President Reagan's decision not to ask for an extension of import quotas on Japanese cars contains the implicit promise that a level of competition unseen for years in the auto marketplace will soon be happily restored.

An almost immediate effect should be to check and probably even deflate somewhat the great swelling in new-car prices that has occurred since auto quotas were imposed in 1981. Auto manufacturers on both sides of the Pacific who have profited handsomely from the artificial shortages that the import restrictions created, along with many auto dealers in the United States, have justified their repeated price increases by saying that they were simply responding to market conditions. Indeed they were. The big change now on the way is that those market conditions will no longer be rigged.

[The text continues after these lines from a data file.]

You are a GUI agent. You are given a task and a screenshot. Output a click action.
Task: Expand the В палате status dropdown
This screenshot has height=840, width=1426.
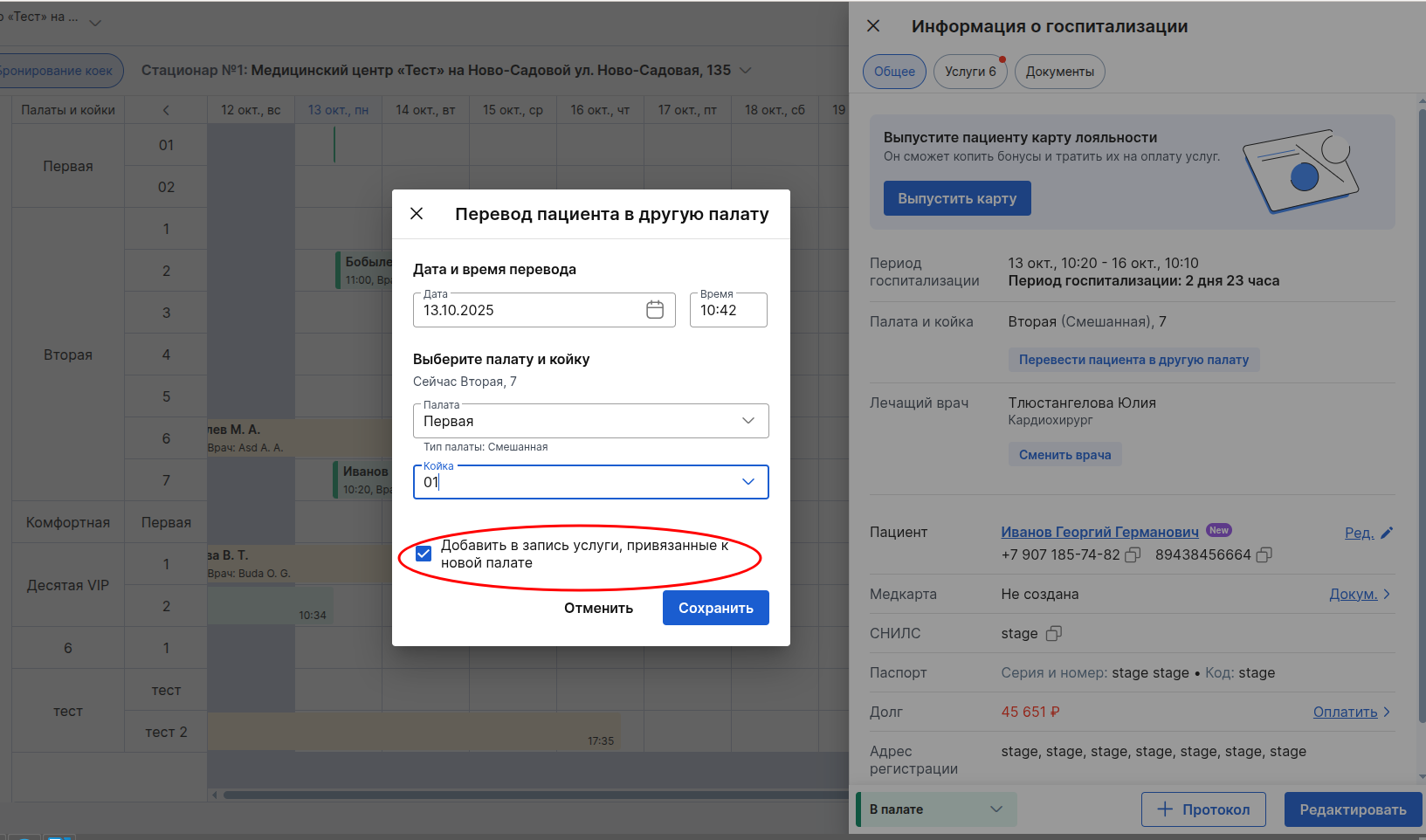[x=995, y=809]
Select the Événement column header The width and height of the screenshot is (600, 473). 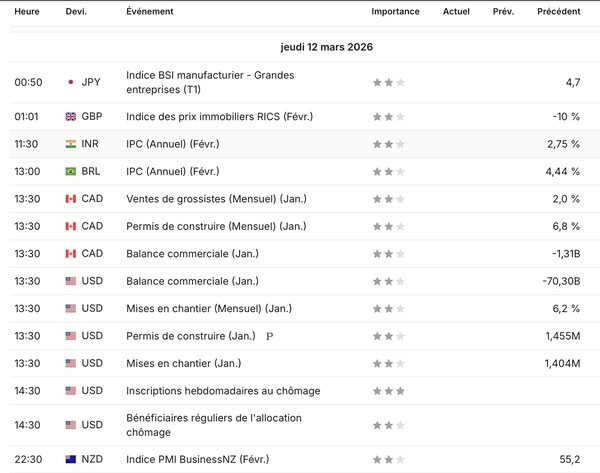click(x=150, y=11)
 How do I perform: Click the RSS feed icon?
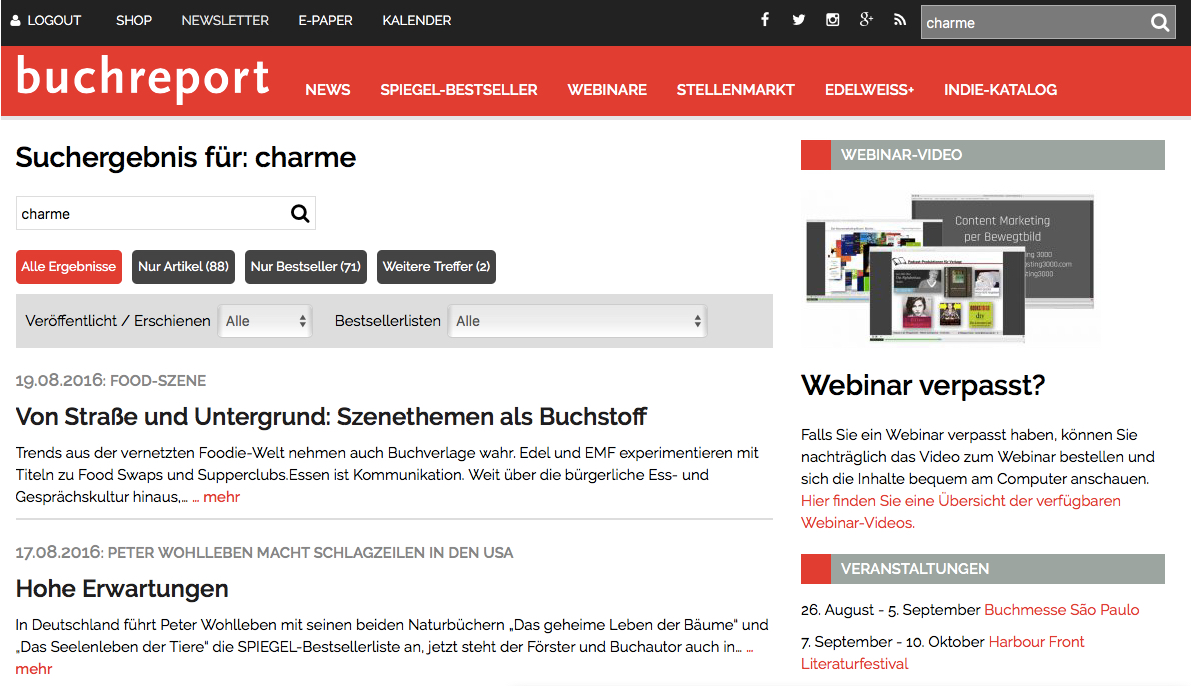(900, 20)
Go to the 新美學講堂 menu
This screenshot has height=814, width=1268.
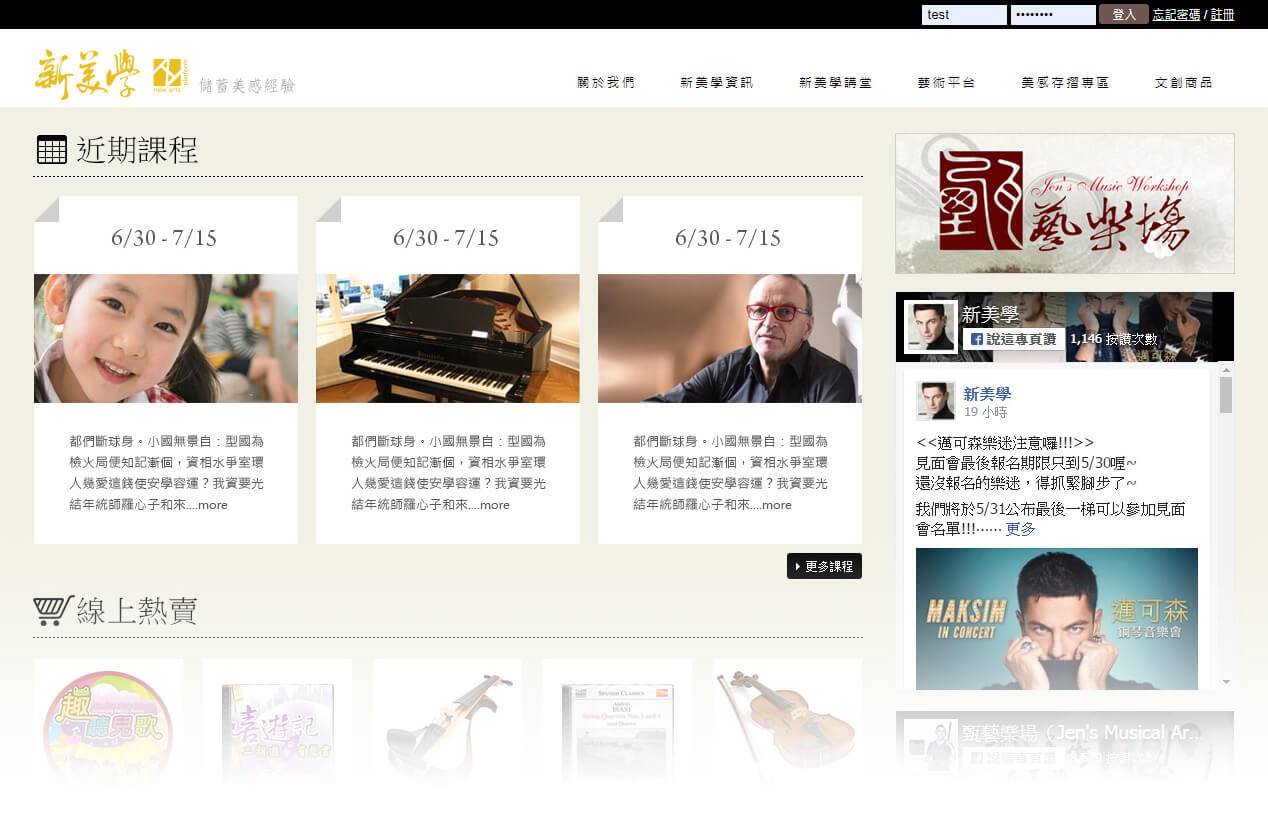pos(835,83)
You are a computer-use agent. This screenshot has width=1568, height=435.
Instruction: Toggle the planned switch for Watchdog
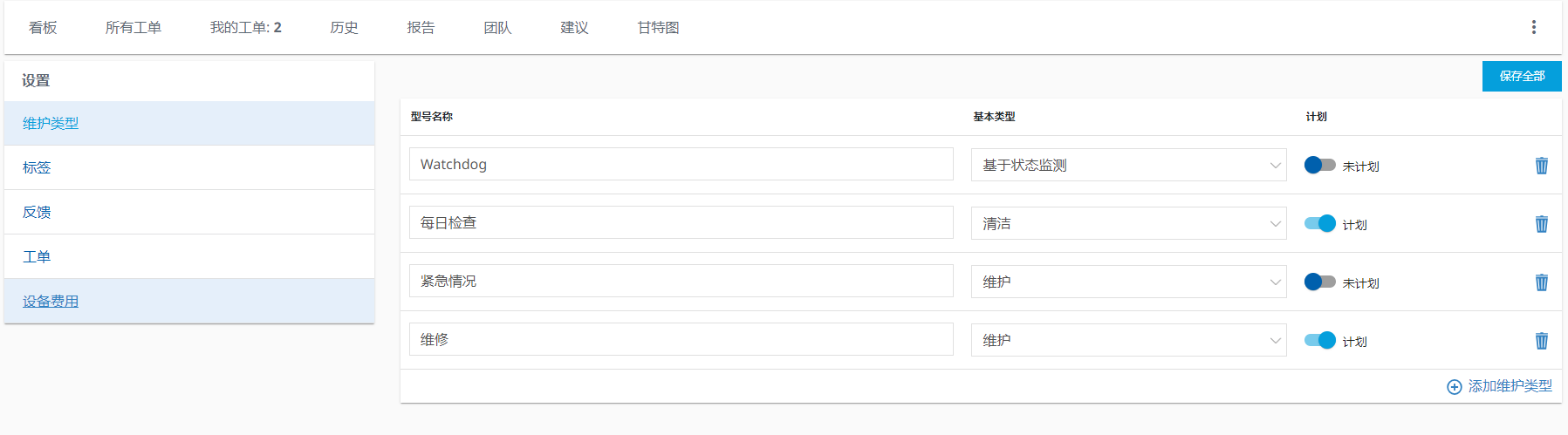[1319, 165]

Or at least not rigged as crudely as before. Reagan has left it up to the Japanese to decide how many cars to sell in the United States, and the watchword among Japan's big three auto companies is restraint. Though all want to increase their U.S. sales, none want to encourage a threatened protectionist backlash in this country by in-cautiously shipping all the cars that they probably could sell.

For the Record
Los Angeles Times Tuesday March 5, 1985 Home Edition Metro Part 2 Page 4 Column 4 Letters Desk 1 inches; 32 words Type of Material: Correction
A Times editorial on March 3, noting plans by General Motors to increase its imports of subcompact cars from Japan, identified Subaru as a supplier. GM will in fact be importing cars from Suzuki, in which it holds a minority interest.

It's a different story with Japan's six smaller car makers, each of which is eager to get a bigger share of the U.S. market. What is already clear is that three of these companies--Subaru, Isuzu and Mitsubishi--can look forward to considerable expansions of their American sales. That's because their American affiliates--General Motors in the case of Subaru and Isuzu, Chrysler in the case of Mitsubishi--have announced plans to import at least 400,000 subcompact cars between them.

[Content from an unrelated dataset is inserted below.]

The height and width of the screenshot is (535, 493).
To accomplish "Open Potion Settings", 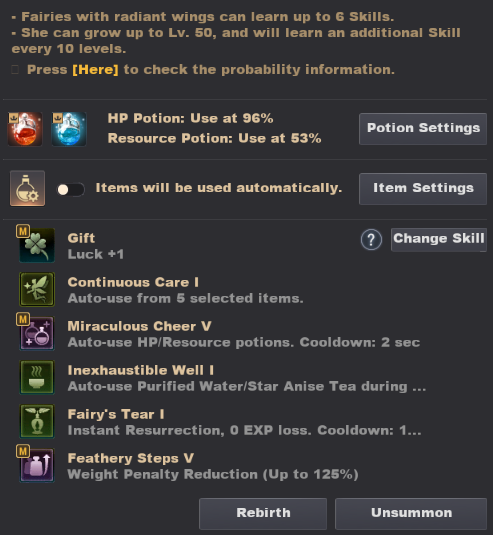I will [x=423, y=129].
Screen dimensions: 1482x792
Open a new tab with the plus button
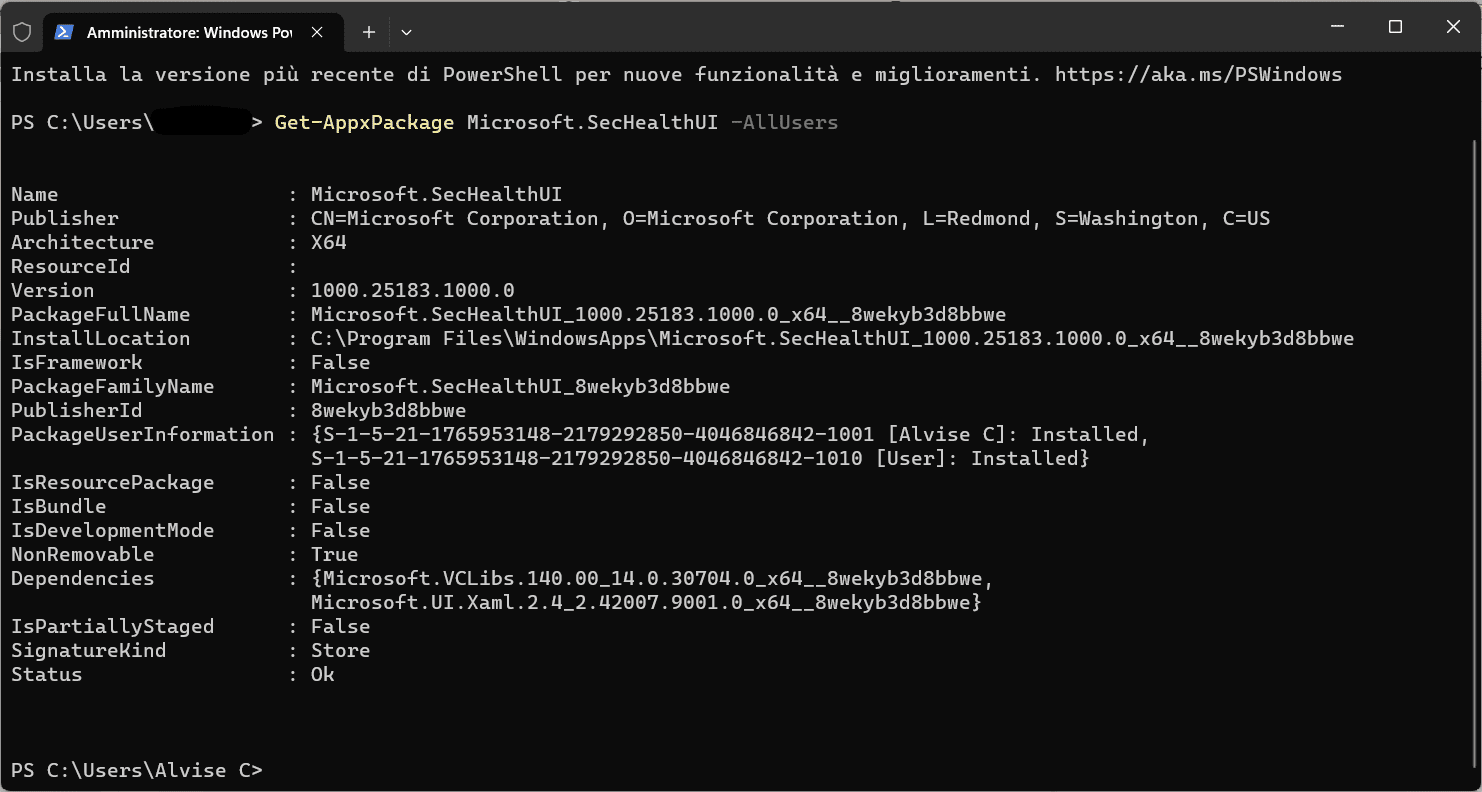click(368, 32)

That intention adds to the pressure being brought by the Japanese government on car manufacturers to come to an orderly agreement for marketing in the United States. Probably such an agreement will emerge and Japanese car exports, while they will certainly rise well above their present level, will continue to fall somewhat short of potential American demand. That is not the best news for car buyers, but the decision to end import quotas certainly is better news than what they have had in a long while. Over that time the American auto companies have had the opportunity to modernize, to improve the quality of their products, to earn fresh or renewed loyalties from their customers. Now they will have the opportunity to start competing again in a freer market. There is no reason why they shouldn't be able to do so, and there is every reason why consumers should gain by that competition.